La seguridad amenaza con alterar significativamente las preferencias electorales que a día de hoy exhiben las encuestas. Los partidos políticos tradicionales se preparan para la cita electoral. Irrumpen otras opciones: el Partido Encuentro Social (PES) ya tiene las asambleas, y según su dirigencia puede llegar a los 500 mil afiliados; el partido de la Maestra Elba Esther, Redes Sociales Progresistas (RSP), está en un letargo momentáneo producto de sus rencillas internas que no son menores; México Libre del ex Presidente Calderon y Margarita Zavala, contra pronóstico, puede cumplir con los requisitos para el registro, amenazando seriamente al PAN.

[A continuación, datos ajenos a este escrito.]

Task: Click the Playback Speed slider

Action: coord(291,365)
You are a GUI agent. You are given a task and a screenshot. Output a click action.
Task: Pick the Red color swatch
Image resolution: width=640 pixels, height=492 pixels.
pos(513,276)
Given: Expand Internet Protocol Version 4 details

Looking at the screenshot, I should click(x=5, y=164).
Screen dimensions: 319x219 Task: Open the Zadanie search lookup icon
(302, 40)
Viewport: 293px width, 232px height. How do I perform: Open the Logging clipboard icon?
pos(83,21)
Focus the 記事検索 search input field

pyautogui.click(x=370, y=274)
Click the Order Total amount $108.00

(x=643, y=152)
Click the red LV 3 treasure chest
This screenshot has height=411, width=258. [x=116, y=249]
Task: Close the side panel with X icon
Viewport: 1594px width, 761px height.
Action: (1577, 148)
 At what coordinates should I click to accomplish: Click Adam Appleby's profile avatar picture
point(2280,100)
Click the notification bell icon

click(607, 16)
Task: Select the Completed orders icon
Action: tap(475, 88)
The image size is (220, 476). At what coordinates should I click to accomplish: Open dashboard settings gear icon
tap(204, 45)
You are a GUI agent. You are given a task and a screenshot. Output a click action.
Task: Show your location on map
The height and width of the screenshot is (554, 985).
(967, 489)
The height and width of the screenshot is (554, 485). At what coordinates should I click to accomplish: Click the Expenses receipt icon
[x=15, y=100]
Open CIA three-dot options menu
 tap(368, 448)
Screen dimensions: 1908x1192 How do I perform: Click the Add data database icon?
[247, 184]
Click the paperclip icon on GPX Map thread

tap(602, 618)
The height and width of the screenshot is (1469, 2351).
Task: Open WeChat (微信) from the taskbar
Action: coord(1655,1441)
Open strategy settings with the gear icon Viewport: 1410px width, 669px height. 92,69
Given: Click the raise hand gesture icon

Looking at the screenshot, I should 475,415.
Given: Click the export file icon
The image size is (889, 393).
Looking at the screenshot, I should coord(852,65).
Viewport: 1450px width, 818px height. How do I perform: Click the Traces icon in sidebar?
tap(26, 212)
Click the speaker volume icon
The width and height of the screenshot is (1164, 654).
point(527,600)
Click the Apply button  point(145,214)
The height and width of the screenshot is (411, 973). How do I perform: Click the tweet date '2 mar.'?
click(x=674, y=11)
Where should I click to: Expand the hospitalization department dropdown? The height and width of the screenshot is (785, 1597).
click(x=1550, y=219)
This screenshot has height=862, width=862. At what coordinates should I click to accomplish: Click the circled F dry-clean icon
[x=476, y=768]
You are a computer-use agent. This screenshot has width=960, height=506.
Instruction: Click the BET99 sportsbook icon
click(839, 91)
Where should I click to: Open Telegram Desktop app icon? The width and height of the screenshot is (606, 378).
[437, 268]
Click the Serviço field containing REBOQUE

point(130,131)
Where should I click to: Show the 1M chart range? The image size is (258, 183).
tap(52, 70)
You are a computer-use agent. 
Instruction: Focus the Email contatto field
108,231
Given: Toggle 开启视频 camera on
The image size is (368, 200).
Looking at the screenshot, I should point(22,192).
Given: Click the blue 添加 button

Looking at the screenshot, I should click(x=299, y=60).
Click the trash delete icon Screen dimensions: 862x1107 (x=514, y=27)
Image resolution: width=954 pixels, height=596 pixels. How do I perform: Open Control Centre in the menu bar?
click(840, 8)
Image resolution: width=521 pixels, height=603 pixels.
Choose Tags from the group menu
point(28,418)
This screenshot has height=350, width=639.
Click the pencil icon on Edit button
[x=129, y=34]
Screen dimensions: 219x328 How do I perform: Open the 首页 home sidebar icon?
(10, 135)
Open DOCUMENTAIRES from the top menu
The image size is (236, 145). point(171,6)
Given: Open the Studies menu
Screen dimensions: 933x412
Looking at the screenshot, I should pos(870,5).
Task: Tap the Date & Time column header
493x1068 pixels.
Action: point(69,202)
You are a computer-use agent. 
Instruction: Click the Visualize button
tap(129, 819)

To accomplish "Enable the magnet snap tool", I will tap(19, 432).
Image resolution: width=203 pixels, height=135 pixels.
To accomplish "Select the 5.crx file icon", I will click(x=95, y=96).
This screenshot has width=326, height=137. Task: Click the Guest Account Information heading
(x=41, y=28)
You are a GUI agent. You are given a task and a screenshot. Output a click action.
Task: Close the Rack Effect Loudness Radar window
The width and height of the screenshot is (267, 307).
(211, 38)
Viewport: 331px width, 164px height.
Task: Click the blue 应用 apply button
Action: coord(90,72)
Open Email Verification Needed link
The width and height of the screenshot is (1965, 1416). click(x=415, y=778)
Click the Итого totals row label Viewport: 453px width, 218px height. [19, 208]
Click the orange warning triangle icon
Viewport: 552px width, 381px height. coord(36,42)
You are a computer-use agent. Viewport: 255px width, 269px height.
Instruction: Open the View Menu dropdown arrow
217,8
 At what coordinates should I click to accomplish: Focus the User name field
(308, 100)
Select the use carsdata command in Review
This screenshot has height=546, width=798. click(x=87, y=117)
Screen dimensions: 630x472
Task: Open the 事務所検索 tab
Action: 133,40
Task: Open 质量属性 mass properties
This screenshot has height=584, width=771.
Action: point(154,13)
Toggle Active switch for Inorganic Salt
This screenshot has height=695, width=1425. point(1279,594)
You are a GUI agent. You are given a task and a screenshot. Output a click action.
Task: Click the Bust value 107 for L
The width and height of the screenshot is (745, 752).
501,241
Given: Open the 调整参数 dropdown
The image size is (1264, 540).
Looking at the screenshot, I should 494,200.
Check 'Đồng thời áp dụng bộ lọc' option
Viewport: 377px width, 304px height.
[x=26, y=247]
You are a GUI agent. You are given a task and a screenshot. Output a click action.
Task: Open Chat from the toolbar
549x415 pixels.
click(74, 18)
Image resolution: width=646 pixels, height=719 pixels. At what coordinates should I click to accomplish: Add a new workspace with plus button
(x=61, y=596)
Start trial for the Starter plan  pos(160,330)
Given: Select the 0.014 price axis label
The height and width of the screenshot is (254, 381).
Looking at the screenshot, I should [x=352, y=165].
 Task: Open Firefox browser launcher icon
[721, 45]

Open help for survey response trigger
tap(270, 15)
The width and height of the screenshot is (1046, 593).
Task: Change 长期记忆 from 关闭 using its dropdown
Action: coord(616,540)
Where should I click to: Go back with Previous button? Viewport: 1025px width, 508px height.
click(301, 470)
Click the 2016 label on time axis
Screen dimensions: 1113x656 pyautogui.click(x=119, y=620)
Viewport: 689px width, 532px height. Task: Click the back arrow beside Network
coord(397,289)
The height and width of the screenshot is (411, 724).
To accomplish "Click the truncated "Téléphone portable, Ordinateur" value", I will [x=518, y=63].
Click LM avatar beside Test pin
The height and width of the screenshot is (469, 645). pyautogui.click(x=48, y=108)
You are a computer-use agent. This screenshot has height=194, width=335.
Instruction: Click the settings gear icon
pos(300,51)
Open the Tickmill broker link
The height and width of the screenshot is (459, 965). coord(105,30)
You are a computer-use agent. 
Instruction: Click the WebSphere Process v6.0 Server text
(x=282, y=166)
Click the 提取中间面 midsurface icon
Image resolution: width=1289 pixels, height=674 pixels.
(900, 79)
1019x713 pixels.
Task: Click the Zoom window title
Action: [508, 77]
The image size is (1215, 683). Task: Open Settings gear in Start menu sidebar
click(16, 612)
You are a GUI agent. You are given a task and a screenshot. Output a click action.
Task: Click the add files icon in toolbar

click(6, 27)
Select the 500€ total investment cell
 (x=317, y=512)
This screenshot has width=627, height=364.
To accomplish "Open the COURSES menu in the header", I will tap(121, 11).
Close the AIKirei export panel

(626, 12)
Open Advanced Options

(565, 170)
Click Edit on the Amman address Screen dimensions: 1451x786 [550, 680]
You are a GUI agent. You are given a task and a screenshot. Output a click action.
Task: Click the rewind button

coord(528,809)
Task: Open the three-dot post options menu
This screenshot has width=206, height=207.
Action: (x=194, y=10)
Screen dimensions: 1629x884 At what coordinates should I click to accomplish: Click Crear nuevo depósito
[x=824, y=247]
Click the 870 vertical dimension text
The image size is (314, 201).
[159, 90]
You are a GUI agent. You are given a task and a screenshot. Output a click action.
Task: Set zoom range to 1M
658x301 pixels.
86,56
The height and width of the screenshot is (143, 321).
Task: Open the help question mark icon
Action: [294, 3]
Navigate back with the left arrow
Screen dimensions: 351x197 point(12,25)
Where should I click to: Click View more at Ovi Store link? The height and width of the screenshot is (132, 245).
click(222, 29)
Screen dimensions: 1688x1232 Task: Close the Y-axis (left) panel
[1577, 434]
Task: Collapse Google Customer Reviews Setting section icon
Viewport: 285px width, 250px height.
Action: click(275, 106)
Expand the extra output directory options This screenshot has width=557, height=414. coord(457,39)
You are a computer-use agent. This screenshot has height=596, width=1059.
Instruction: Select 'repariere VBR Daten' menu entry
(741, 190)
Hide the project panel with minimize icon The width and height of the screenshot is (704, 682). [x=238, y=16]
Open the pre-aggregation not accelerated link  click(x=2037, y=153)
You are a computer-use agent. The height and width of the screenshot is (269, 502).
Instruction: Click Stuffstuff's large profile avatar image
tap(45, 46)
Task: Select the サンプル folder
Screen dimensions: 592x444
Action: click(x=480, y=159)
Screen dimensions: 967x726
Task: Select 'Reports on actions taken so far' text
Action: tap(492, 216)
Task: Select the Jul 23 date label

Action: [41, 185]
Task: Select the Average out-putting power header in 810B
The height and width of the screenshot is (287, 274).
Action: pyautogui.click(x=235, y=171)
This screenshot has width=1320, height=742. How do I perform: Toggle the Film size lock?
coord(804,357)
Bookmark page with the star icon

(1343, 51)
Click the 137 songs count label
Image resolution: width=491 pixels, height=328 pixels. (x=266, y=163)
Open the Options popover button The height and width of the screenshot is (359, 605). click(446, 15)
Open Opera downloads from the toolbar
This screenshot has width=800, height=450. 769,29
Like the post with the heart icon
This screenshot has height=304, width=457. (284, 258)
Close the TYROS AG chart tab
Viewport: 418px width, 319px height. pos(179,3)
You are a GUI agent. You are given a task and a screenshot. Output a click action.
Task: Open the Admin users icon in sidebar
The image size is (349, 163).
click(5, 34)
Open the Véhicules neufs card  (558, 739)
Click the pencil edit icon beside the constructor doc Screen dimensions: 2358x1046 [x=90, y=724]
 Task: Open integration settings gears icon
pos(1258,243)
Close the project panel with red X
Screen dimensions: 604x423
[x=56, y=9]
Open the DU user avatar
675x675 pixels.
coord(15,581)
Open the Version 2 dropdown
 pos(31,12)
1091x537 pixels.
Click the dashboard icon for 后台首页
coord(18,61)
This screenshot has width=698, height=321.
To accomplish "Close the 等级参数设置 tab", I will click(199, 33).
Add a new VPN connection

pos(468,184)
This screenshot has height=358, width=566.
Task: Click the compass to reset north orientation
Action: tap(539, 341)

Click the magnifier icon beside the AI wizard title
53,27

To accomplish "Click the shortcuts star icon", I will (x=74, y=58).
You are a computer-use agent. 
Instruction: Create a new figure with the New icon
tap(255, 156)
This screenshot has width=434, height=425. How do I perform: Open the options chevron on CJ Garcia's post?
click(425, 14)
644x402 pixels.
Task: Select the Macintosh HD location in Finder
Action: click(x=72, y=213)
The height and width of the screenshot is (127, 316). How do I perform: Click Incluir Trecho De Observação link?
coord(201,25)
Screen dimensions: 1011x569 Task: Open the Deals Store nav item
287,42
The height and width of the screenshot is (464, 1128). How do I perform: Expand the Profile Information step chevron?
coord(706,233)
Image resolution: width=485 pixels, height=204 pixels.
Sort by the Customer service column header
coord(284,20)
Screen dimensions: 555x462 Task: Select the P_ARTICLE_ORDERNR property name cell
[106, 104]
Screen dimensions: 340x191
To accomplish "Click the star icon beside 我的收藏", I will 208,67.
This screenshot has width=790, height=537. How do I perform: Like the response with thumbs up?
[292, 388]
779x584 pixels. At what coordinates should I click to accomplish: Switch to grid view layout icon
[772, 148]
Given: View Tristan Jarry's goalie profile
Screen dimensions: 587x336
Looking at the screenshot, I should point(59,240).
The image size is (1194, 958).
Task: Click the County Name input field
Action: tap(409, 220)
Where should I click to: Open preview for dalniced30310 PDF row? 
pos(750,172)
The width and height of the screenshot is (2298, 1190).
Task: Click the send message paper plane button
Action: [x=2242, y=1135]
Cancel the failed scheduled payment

Al lado de estos movimientos, se detectan otras maniobras inseparables de la cita electoral. La revocación de mandato organizada por el INE, aunque en otro momento, validará o reprobará la continuidad del presidente sólo si concurre el 40% de los electores. Otro factor decisivo son los super delegados de AMLO dedicados a repartir tarjetas de apoyo y a confeccionar padrones de votantes, perdón, de beneficiarios. La meta para este año son 20 millones; para el siguiente, 25. Las dos maniobras se dirigen a conservar la mayoría calificada en el congreso y a hacerse de todas las gubernaturas, pasos previos para conservar la presidencia en el 2024. A la vez, se cuestiona también el financiamiento de los partidos y las campañas que debilitaría seriamente las posibilidadesde competir en igualdad de condiciones contra MORENA. Hay que añadir el presupuesto a la baja del INE y las iniciativas para desaparecer los OPLES de los Estados.

López Obrador y MORENA acomodan las circunstancias para una elección a modo. La creación de un lenguaje, un pensamiento y unas instituciones para desaparecer a los adversarios políticos es la estrategia habitual de un régimen totalitario. López Obrador ha hecho de los rivales políticos enemigos a batir. Sin embargo, Culiacán y sus consecuencias -esa realidad que no se puede manipular- quizás tenga un protagonismo determinante. Para el presidente, MORENA y la 4T en Culiacán se presentó el verdadero enemigo de la sociedad, del Gobierno y del Estado. Ese enemigo es imprevisible e inesperado. De momento, a pesar de las políticas clientelares, de los superdelegados y de las palabras de Andrés Manuel, el crimen organizado ha tomado Sinaloa. La sociedad, indefensa y a merced de la violencia, exige otras prioridades que se resolverán en 2021.